= PROBLEM TO WORK ON =
Retype the entries below word for word, starting at the line containing "Open Log panel" and ending at the line containing "pos(575,366)", with both of those lines included.

= DATASET CONTENT =
════
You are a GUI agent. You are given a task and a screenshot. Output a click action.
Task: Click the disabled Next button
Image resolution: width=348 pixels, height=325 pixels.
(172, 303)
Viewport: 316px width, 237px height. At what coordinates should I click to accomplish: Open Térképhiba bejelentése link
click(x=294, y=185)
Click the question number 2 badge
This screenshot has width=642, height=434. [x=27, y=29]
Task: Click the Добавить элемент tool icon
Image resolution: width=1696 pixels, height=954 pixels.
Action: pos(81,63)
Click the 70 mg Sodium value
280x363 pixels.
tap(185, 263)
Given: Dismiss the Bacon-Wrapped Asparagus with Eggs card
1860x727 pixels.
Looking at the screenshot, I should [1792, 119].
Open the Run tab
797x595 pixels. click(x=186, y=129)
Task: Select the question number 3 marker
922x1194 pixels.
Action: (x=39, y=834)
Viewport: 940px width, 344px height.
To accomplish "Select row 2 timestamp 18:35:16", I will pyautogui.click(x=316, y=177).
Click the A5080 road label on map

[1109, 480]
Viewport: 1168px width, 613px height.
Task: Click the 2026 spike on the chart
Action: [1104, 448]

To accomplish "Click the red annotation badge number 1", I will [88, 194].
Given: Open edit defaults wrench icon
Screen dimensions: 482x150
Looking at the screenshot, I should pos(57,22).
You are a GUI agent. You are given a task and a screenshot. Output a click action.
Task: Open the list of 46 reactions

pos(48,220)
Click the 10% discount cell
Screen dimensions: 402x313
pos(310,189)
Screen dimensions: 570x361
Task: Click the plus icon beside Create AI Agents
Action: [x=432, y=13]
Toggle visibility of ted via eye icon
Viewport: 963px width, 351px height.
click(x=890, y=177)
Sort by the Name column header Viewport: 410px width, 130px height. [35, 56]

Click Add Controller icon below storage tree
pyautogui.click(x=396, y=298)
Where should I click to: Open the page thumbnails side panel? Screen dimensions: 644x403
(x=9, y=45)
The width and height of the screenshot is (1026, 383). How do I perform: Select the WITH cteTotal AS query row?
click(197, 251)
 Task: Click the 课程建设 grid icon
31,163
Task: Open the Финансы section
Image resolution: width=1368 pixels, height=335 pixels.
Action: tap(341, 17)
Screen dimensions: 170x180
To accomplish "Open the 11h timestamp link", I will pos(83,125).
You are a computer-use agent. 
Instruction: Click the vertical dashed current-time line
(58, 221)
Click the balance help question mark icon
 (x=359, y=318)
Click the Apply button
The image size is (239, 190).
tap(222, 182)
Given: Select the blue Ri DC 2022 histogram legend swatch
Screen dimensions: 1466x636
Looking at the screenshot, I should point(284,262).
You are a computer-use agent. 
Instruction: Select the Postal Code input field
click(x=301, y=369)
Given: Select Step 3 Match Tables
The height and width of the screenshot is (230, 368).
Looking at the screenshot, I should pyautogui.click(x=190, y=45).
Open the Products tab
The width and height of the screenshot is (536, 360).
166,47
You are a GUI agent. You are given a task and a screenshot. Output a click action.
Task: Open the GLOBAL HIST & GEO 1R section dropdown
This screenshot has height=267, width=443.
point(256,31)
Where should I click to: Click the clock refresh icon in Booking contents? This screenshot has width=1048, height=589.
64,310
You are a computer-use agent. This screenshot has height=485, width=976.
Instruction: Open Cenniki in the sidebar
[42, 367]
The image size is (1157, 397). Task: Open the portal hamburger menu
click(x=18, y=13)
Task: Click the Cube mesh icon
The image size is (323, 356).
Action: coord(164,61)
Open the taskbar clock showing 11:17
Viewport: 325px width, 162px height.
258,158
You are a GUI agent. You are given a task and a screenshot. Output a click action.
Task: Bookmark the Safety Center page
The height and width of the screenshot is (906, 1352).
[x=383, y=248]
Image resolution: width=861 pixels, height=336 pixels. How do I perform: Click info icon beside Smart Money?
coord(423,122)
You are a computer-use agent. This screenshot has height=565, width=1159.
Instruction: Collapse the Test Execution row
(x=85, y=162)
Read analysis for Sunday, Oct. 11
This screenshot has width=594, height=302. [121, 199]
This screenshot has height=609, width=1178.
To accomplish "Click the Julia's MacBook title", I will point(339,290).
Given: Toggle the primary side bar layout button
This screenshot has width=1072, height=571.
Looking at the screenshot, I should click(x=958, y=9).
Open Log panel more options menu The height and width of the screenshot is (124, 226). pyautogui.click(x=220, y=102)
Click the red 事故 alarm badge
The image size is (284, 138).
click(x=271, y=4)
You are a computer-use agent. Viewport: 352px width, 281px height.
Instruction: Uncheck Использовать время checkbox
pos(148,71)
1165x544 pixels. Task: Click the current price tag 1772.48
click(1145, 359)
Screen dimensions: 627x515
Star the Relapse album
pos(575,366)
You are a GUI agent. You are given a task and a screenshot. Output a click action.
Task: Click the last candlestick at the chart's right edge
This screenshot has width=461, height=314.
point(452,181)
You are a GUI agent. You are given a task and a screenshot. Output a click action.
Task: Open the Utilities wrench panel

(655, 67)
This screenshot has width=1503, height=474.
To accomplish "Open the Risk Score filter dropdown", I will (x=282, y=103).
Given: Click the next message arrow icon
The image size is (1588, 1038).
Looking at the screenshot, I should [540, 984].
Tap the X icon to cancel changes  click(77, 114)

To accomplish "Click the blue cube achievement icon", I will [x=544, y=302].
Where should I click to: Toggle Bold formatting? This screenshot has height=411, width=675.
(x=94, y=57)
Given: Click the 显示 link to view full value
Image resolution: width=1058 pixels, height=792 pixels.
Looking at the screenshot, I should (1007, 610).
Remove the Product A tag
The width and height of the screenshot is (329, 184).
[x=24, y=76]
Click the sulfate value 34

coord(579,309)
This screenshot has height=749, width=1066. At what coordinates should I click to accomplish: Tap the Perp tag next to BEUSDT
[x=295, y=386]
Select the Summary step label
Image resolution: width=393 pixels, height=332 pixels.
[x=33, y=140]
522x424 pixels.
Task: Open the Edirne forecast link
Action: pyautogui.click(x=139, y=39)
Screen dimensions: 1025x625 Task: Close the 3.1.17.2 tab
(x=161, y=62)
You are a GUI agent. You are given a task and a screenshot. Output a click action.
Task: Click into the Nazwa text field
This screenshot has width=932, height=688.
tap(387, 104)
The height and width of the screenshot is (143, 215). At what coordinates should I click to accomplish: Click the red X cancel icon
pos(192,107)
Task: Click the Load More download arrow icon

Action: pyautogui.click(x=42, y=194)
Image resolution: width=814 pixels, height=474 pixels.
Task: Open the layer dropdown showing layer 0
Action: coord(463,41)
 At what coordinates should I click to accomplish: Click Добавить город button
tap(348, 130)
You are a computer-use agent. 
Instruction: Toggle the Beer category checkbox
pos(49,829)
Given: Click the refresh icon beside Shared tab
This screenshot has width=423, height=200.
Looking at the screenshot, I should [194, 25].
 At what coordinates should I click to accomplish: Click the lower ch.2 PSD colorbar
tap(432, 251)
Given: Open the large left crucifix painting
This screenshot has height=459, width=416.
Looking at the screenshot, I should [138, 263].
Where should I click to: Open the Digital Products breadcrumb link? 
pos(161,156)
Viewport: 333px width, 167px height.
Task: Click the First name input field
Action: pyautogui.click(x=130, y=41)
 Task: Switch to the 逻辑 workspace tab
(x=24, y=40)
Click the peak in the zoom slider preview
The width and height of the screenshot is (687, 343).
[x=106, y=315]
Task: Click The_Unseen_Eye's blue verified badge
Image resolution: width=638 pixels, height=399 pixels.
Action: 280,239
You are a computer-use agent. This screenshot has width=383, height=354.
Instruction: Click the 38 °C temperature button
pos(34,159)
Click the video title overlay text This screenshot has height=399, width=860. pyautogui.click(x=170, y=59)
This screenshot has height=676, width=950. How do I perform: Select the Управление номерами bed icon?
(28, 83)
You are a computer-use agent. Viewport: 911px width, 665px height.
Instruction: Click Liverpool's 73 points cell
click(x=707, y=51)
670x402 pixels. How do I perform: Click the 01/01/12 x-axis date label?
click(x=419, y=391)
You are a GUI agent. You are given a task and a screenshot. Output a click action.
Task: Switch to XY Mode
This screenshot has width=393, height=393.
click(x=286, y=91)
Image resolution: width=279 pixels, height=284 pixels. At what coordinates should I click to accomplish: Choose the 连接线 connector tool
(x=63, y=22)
════
= THE OUTPUT =
Open Log panel more options menu The height and width of the screenshot is (124, 226). pyautogui.click(x=220, y=102)
Click the red 事故 alarm badge
The image size is (284, 138).
click(x=271, y=4)
You are a computer-use agent. Viewport: 352px width, 281px height.
Instruction: Uncheck Использовать время checkbox
pos(148,71)
1165x544 pixels. Task: Click the current price tag 1772.48
click(1145, 359)
Screen dimensions: 627x515
Star the Relapse album
pos(575,366)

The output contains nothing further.